=== Source passage ===
It was only when we hit book eight, that all of this would change. We were invited to Lisbon, by Lucas Ferraço Nassif, to meet, to celebrate the book, and to maybe present the book somewhere. He seemed so certain, and his suggestions seemed so pleasant, and it felt so out of nowhere, just like the Berlin sun: "That's actually the best suggestion I’ve heard in years,” Claire said, as if remembering coffee exists, “there is nothing I want more in the world right now than to go to the Mediterranean, have a glass of wine, and talk about Television with friends.” And so, in January 2025, we went to Lisbon, and it was exactly what it needed to be.
Lisbon instilled within us a new confidence, and it wasn’t long until we were thinking about what we could do next. In the early summer, the idea of a conference came up again. An invitation from bruno books in Venice had us thinking about who else we knew in the area. Christian was in Bologna, Alessandro would be in Trieste, friends in Turin, friends near Milan. We had some friends in Ljubljana, and even some friends in Graz. We realised how many of our friends and collaborators had a presence in Italy, how bruno books themselves were one of the first bookstores to dare to stock our books. We realised Venice was at the centre of our world.
=== Given data ===
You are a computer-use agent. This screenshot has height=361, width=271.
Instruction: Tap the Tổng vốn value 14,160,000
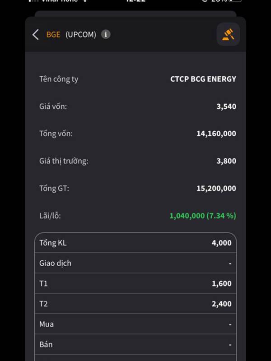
===
* [Explore the material]:
• a. According to the passage about Lisbon and Venice, when did the group go to Lisbon?
• b. Please reproduce word for word everything in the passage about Lisbon and Venice from "It was only" down to "needed to be.".
Rely only on the passage about Lisbon and Venice, not on the lines.

* [Results for each task]:
• a. January 2025

• b.
It was only when we hit book eight, that all of this would change. We were invited to Lisbon, by Lucas Ferraço Nassif, to meet, to celebrate the book, and to maybe present the book somewhere. He seemed so certain, and his suggestions seemed so pleasant, and it felt so out of nowhere, just like the Berlin sun: "That's actually the best suggestion I’ve heard in years,” Claire said, as if remembering coffee exists, “there is nothing I want more in the world right now than to go to the Mediterranean, have a glass of wine, and talk about Television with friends.” And so, in January 2025, we went to Lisbon, and it was exactly what it needed to be.